** Provided text follows **
What played a much bigger role in Netflix Q1 performance was the pandemic, according to Spencer Neumann, its CFO.

“It really boils down to COVID, frankly,” Neumann explained. “As you know, the extraordinary events of COVID have had a big impact on the world [and] continue to have a big impact on the world. And for us, at a minimum, [it] creates just some short-term kind of choppiness in some of the business trends that we see in our business. So, in particular, we had this huge pull forward in 2020 in terms of our subscriber additions, [with] nearly 40 million paid net adds in 2020.”

Netflix also had a “near global shutdown in production, which we’ve been ramping safely and at scale through much of last year and into this year but it did push some key title launches into kind of the back end of this year,” Neumann pointed out.

“The combination of those two things does create some noise,” he said, adding: “It’s super hard to obviously kind of forecast quarterly subscribers in a typical quarter for us and particularly hard in this environment.” Because it is just a forecast, “we’re going to miss every quarter – it’s just a matter of whether they’re bigger or smaller misses,” he noted. If you look over the past five years, its biggest forecast misses – up or down – have been in the “five quarters of COVID,” he said.
** End of Provided text **
** Supplied entries follows **
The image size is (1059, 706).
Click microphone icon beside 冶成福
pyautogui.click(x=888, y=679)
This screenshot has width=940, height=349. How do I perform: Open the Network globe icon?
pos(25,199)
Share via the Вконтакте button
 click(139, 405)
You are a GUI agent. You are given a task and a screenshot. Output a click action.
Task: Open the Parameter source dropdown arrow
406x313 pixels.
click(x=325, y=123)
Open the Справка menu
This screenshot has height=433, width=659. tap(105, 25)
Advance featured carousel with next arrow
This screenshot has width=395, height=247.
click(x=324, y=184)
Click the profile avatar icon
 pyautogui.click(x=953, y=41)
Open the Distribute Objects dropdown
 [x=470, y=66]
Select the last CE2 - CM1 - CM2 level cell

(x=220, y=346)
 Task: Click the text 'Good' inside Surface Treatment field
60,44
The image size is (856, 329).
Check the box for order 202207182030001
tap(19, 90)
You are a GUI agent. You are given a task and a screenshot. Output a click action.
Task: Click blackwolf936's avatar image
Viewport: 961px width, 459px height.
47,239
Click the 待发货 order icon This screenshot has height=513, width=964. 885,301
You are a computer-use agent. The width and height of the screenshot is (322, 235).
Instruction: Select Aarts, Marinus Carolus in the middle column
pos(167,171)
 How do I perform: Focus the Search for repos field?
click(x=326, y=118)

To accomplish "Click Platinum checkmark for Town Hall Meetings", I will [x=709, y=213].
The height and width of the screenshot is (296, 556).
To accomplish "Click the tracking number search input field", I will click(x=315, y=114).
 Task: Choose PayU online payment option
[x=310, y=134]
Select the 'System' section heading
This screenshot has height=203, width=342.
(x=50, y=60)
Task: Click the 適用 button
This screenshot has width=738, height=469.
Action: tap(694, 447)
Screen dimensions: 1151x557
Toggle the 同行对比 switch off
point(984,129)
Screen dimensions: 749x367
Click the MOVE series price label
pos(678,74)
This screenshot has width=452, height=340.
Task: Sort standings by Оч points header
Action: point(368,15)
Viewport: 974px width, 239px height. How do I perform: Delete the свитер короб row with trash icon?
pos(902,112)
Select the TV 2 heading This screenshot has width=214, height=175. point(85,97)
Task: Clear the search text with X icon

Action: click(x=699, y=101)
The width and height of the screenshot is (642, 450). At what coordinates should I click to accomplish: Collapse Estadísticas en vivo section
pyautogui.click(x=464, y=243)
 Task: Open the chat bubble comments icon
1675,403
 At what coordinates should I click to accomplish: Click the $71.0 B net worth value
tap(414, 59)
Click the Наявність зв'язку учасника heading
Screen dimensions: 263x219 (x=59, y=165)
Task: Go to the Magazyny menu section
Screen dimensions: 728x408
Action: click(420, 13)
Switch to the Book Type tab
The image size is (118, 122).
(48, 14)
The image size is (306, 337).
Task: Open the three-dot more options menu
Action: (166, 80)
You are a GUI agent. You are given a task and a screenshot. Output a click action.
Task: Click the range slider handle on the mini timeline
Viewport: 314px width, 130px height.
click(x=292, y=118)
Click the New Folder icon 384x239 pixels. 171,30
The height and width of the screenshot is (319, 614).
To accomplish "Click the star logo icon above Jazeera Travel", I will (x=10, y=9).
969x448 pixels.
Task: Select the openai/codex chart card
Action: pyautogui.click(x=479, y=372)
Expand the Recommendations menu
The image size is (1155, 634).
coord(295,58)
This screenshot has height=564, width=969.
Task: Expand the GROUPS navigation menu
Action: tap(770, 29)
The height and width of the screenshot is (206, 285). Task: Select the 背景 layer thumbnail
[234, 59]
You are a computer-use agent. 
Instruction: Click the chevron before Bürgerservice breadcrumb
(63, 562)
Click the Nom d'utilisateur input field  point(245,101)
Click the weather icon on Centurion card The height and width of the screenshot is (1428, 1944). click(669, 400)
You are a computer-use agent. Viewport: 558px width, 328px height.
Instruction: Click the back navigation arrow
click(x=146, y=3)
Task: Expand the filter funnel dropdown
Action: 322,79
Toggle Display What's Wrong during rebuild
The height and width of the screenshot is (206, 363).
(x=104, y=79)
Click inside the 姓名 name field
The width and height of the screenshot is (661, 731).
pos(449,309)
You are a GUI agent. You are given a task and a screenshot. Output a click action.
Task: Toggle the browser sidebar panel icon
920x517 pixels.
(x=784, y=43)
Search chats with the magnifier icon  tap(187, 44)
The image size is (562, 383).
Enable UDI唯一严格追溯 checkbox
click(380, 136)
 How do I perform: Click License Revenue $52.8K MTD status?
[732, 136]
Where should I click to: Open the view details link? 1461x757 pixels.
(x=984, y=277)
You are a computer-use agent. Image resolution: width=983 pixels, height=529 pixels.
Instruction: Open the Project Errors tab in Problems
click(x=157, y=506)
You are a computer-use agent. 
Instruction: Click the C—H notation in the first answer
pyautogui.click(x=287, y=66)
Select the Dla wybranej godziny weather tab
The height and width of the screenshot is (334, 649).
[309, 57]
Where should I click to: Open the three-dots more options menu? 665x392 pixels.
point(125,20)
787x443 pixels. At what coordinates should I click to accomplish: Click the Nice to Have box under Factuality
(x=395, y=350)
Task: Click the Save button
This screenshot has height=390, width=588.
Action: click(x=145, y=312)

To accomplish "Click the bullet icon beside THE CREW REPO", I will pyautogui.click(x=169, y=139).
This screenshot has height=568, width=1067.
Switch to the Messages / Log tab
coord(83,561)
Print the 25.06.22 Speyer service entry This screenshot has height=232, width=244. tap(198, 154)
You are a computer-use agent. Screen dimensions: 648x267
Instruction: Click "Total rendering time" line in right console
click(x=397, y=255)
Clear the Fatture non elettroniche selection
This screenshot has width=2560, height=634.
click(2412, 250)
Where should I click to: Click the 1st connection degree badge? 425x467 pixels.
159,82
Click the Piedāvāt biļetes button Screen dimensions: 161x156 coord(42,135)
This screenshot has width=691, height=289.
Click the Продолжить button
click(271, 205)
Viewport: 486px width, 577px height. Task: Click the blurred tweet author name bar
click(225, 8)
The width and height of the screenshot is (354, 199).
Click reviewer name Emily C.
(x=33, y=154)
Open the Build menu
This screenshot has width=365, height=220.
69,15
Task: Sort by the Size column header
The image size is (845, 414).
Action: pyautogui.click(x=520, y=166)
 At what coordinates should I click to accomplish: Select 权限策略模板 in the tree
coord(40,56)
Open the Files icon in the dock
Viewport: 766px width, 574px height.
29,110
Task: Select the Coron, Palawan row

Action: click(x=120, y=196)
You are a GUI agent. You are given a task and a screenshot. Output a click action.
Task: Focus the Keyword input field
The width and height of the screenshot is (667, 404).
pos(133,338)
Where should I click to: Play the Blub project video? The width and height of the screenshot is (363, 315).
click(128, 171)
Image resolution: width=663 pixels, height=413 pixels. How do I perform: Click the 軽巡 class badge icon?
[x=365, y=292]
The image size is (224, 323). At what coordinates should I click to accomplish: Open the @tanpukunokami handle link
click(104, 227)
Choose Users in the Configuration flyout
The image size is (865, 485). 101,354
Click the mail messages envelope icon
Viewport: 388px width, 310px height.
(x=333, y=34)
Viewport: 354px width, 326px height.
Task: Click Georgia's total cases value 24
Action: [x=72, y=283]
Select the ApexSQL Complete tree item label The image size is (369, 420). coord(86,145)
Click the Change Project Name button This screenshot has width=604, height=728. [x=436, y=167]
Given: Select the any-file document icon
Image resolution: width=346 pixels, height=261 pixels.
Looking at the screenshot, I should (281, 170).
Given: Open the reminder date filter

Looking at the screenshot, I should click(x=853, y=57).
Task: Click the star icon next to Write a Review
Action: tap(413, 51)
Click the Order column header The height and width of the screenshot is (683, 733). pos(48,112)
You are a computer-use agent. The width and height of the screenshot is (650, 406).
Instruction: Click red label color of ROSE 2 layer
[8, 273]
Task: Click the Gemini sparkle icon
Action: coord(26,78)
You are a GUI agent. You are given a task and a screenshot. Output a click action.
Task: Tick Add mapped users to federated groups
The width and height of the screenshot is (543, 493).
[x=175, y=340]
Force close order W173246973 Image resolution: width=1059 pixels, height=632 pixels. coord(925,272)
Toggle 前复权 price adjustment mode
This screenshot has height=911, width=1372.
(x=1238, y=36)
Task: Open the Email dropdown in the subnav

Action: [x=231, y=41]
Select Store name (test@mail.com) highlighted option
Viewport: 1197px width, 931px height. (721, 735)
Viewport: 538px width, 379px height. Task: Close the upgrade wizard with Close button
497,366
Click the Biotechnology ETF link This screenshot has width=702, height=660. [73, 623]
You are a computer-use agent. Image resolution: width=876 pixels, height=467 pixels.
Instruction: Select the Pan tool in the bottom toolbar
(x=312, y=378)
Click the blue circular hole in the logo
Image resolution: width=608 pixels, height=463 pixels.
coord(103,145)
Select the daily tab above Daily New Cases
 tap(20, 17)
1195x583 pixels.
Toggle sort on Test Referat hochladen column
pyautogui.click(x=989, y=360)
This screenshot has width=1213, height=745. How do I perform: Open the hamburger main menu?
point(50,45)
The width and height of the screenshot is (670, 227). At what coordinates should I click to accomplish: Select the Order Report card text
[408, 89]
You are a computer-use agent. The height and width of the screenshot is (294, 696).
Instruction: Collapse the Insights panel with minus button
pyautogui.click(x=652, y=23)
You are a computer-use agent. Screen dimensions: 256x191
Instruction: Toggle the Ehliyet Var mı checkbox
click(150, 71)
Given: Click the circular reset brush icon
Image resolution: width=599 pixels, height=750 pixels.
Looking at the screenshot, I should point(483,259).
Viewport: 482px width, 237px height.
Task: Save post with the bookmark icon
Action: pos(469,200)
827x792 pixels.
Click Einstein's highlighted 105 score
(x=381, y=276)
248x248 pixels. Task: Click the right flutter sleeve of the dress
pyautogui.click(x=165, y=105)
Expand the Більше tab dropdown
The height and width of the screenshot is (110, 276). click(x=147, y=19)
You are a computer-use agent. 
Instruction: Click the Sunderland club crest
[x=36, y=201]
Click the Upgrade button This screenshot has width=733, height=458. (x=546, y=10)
** End of Supplied entries **
Activity
From the Netflix passage, extract the text between "Netflix also had" and "Neumann pointed out.", inclusive, reproducing it word for word.

Solution below
Netflix also had a “near global shutdown in production, which we’ve been ramping safely and at scale through much of last year and into this year but it did push some key title launches into kind of the back end of this year,” Neumann pointed out.